Ivan Niven wrote a book,
Maxima and Minima Without Calculus,
showing how to solve many optimization problems without calculus.
He calls the Mirror Trick the "reflection principle" and gives
some more examples there (section 3.6, "The Reflection Principle", pp. 63-67).
Largest Rectangular Pen
This is a familiar calculus exercise that can be done with the Mirror Trick.
Suppose we already have a fence, and we want to build a rectangular pen
along side it, of maximum area, using one side of the fence as a side of the pen.

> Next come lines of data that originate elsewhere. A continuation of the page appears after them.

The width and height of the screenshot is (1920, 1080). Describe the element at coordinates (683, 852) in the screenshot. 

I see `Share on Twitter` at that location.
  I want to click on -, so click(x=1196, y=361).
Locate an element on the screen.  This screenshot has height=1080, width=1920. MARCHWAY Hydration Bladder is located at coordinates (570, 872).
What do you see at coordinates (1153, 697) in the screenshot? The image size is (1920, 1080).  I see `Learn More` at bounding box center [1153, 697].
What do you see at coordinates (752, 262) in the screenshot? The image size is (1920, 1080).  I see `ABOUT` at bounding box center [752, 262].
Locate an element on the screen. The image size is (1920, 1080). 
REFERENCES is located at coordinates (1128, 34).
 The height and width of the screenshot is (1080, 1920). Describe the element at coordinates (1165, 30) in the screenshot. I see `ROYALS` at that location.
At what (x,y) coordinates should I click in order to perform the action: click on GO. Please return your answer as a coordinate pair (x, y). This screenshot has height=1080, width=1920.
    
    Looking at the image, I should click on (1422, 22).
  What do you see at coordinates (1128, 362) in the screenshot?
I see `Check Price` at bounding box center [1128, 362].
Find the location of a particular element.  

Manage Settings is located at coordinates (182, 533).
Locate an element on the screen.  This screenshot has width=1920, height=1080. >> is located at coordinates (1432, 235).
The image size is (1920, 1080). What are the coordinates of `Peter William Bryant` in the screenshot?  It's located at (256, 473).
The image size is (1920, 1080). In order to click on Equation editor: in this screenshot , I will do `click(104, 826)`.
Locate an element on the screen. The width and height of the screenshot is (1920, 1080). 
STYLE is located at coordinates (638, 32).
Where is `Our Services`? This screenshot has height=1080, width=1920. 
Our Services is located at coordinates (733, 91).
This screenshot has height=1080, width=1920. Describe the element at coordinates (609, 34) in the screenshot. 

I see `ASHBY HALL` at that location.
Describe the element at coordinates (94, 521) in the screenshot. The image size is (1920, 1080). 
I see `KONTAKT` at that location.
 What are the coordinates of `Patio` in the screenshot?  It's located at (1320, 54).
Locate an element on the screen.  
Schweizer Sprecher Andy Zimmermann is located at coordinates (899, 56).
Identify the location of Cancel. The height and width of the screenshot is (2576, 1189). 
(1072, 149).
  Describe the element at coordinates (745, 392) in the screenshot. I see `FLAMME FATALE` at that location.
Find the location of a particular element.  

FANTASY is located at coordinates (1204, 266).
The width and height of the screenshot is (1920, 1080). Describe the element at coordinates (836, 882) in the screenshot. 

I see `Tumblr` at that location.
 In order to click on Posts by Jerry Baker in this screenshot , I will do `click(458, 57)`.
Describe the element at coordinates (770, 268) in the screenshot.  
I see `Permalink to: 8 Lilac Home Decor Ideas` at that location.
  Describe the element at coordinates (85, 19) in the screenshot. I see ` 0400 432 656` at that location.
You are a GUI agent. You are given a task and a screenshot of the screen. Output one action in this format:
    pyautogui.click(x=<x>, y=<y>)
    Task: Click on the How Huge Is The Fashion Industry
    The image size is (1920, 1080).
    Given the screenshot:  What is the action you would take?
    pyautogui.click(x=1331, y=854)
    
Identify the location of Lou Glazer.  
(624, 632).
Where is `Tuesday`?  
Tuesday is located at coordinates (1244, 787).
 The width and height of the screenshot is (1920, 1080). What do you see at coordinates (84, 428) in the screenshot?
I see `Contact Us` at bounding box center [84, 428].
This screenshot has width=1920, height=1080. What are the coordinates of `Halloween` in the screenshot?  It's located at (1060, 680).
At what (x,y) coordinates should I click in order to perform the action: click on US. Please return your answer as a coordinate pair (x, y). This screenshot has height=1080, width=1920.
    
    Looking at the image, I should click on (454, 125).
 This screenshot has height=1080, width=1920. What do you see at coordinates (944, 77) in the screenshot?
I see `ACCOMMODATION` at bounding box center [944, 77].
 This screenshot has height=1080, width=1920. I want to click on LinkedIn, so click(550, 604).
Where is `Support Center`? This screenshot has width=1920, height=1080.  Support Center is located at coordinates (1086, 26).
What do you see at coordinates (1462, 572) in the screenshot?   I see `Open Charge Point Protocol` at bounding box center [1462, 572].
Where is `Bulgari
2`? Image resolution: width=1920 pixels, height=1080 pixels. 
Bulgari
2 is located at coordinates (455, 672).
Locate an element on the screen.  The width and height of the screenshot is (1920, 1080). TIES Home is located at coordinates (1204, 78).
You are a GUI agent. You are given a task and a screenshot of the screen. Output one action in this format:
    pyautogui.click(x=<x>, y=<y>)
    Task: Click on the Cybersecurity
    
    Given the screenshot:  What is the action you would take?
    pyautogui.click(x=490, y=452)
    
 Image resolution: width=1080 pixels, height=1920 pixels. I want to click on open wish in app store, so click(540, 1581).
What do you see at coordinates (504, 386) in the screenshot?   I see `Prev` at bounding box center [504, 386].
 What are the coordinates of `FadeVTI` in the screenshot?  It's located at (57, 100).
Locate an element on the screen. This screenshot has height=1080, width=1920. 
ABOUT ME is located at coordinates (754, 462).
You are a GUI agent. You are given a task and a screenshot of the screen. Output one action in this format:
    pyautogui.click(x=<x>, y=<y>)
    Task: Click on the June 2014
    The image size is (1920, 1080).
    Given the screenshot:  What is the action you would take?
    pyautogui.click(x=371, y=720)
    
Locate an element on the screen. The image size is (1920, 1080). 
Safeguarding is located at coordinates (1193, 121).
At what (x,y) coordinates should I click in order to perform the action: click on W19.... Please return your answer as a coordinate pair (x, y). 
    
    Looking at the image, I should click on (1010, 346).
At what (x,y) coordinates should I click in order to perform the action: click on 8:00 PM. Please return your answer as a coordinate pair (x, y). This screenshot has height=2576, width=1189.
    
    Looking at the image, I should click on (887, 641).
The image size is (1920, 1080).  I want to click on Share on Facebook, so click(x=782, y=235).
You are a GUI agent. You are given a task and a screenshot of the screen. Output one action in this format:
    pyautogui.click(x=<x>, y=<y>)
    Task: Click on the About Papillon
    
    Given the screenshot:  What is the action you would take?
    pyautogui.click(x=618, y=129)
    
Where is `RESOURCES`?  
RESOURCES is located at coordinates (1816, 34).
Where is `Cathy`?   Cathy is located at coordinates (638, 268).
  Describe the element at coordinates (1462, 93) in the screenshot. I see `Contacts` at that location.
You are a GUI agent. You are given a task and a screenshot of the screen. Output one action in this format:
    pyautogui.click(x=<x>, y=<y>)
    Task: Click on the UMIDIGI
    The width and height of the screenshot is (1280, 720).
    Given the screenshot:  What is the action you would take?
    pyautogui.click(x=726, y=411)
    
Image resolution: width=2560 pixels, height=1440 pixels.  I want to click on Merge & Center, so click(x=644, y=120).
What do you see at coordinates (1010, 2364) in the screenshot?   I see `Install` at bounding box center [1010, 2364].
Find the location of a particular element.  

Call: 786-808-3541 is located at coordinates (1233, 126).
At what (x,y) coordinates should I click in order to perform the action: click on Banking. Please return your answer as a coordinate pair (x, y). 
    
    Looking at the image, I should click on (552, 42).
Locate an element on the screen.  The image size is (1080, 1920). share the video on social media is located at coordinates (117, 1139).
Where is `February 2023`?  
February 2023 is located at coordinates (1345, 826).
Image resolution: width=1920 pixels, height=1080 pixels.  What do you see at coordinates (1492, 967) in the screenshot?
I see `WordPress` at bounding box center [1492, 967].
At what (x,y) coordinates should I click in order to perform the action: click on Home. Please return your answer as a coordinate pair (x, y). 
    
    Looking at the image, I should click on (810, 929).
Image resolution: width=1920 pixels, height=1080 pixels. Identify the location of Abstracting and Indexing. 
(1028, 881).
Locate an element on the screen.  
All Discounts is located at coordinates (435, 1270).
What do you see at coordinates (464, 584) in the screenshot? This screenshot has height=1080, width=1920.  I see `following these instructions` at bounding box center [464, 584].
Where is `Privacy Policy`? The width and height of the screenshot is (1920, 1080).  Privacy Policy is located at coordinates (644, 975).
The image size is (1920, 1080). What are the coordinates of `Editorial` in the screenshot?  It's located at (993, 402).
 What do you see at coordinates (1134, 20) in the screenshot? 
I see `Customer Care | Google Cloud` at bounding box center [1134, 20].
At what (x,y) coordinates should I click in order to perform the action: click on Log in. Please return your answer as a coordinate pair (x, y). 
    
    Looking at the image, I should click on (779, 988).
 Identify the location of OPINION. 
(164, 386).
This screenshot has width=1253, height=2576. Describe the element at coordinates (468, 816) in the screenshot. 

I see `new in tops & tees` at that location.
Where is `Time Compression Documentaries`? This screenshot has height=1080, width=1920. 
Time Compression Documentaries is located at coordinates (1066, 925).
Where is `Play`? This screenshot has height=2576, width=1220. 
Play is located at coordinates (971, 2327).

We have 100 feet of fencing to make the pen. What size should we make it?
Largest Triangular Pen
This is a similar problem that we received at MathNerds.
Suppose we want instead to build a right triangular pen
of maximum area against an existing fence.
We have 300 meters of fencing to make the pen. What size should we make it?
Shortest Path To The Fire
This one is in many calculus books. Suppose we need to run to a fire with a
bucket of water to put it out, but first we have to run to the river with the
bucket to fill it. What's the shortest path? (Hint: reflect the fire across the river.)
There's a physics problem
about real mirrors that uses the same picture and solution: If you want
to shine a beam of light at a mirror to reflect off the mirror and hit some
specified point, where would you aim it?
(Physics says that light follows the shortest path.)
Billiard Ball Problem
(George Pólya) The mirror trick can be used for other types of problems too.
Suppose we place a ball on a billiard table at some arbitrary position. We wish to
drive the ball in such a way that it will bounce off the four sides of the table
and the pass through its original position. What direction should we drive the ball?
References
-
You can view Dan's original question
here.
-
We received the triangular pen as a question at MathNerds; you can read it
here.
-
The billiard ball problem comes from:
George Pólya,
Induction and Analogy in Mathematics
(volume 1 of
Mathematics and Plausible Reasoning
),
Princeton University Press, 1954,
problem 9.13.
-
An online proof of the fact that the regular n-gon has the largest area is
at the Math Forum.
A printed proof is in:
Richard Courant, Herbert Robbins, and Ian Stewart,
What is Mathematics?
2nd edition, Oxford University Press, 1996, pp. 373-376.
-
Ivan Niven,
Maxima and Minima Without Calculus, Mathematical Association of America, 1981.